Work item
Every line in the data below from the one containing "Task: Click the artist face icon" down to the one containing "Collapse the top", both included, must be retyped exactly; no other line is to appear.

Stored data
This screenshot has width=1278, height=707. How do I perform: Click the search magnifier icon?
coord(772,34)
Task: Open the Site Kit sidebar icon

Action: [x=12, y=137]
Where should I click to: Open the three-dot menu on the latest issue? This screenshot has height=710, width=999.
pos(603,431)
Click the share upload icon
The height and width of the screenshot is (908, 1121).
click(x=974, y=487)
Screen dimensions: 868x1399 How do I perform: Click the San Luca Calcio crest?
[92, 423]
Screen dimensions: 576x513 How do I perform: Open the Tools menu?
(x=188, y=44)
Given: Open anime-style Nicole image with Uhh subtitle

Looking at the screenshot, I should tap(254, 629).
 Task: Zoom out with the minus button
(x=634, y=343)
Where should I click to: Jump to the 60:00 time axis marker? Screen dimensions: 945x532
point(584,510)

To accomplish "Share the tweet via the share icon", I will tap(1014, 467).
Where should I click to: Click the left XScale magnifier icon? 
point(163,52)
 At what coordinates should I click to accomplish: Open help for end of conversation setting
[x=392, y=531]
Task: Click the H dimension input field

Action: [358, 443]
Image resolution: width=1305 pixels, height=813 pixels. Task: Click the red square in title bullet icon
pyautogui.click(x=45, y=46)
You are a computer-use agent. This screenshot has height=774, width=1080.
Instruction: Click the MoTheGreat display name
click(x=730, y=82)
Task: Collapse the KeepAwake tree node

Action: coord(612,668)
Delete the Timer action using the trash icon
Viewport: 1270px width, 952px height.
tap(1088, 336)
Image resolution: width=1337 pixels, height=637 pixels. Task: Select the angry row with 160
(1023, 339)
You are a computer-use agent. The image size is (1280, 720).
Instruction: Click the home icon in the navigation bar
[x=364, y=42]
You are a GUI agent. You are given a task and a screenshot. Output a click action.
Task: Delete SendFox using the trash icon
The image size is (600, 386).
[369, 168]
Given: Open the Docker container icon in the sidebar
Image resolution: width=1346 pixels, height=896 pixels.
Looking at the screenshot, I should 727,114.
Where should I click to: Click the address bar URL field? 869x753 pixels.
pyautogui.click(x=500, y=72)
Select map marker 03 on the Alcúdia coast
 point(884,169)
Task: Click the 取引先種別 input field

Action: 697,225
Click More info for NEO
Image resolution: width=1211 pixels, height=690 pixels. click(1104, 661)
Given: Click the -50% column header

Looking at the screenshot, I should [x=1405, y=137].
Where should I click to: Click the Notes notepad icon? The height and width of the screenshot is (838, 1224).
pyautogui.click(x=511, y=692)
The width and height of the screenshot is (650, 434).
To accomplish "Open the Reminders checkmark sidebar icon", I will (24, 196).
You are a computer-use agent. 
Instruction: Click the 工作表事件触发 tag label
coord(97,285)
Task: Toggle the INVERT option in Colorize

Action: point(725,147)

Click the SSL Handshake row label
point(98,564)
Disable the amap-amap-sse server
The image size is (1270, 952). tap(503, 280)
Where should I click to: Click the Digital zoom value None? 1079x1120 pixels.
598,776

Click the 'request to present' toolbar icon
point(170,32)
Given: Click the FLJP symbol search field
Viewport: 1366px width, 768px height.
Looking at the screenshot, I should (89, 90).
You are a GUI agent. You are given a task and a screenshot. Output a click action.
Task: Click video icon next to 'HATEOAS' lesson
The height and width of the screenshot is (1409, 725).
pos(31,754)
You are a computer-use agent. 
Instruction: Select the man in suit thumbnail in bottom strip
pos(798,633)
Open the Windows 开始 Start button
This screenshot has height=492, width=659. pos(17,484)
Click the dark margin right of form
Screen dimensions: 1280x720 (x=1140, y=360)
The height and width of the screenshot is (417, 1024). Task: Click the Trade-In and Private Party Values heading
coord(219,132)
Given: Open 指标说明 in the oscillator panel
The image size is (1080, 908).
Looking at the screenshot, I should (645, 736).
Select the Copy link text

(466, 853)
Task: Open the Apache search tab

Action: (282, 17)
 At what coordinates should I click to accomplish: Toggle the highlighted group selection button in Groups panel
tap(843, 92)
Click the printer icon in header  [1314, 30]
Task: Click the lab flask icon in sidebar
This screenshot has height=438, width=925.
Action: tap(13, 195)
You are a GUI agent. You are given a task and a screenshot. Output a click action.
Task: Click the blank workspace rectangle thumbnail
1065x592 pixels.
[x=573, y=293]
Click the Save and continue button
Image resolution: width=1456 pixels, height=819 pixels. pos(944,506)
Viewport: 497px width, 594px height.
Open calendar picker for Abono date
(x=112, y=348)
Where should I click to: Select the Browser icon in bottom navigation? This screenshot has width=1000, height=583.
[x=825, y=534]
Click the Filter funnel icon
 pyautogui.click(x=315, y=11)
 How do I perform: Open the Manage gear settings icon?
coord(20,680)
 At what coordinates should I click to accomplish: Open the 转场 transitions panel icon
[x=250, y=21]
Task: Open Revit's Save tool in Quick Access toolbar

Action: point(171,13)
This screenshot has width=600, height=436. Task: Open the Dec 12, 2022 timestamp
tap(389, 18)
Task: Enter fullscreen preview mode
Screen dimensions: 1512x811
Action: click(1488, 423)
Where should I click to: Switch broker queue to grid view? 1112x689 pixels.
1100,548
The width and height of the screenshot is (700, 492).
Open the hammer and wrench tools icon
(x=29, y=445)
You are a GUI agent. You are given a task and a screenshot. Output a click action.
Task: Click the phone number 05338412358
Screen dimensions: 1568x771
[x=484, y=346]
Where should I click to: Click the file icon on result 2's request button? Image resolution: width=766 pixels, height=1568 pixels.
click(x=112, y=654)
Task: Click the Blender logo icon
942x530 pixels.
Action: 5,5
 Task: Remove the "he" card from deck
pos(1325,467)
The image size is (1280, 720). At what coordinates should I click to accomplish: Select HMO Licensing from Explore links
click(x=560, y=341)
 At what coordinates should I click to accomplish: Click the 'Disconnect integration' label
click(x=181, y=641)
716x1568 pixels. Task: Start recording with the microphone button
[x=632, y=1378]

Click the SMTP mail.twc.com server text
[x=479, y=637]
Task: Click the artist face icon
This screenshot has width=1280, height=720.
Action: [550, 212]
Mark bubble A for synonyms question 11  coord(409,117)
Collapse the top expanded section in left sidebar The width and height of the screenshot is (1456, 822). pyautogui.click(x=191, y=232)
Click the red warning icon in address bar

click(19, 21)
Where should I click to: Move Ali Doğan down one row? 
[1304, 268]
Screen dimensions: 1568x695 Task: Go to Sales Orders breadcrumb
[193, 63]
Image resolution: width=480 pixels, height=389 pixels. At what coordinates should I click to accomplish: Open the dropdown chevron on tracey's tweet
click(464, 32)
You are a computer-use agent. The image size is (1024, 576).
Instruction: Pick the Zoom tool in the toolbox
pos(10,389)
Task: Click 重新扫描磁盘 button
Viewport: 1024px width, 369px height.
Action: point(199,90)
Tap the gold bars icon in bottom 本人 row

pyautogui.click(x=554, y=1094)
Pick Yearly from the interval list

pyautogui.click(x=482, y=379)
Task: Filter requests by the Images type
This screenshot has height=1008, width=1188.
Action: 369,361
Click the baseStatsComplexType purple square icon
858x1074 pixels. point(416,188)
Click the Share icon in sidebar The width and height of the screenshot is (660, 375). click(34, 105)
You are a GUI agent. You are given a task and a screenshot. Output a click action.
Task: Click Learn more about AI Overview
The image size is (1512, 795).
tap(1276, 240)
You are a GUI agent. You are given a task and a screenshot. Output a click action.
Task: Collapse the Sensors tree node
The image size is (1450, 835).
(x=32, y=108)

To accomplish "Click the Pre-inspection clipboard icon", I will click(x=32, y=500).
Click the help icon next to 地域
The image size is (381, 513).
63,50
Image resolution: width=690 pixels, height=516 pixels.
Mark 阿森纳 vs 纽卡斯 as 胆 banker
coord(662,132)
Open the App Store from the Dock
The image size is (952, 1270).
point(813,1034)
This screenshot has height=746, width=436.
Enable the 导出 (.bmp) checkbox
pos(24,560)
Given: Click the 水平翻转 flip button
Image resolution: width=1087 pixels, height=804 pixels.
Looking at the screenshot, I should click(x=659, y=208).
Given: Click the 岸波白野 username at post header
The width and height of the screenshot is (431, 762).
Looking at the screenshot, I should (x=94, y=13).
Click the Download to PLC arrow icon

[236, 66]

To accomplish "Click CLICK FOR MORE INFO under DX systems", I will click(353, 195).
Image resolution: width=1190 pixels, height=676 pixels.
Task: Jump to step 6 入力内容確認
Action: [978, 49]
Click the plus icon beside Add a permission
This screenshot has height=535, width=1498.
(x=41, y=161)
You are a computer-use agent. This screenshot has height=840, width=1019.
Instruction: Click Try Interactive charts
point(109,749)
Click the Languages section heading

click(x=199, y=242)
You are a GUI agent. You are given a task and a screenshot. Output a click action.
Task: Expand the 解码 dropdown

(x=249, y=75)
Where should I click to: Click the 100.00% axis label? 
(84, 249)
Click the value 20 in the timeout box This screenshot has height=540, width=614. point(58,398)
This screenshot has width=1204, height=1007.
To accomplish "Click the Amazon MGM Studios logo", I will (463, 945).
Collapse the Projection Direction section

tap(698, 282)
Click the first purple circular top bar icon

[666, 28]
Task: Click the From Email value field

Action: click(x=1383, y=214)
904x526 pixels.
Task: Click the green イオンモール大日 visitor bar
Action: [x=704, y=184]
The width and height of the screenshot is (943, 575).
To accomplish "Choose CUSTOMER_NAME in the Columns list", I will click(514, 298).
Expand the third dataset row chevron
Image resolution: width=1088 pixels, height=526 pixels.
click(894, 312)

Exercise response
Task: Click the artist face icon
This screenshot has width=1280, height=720.
Action: [550, 212]
Mark bubble A for synonyms question 11  coord(409,117)
Collapse the top expanded section in left sidebar The width and height of the screenshot is (1456, 822). pyautogui.click(x=191, y=232)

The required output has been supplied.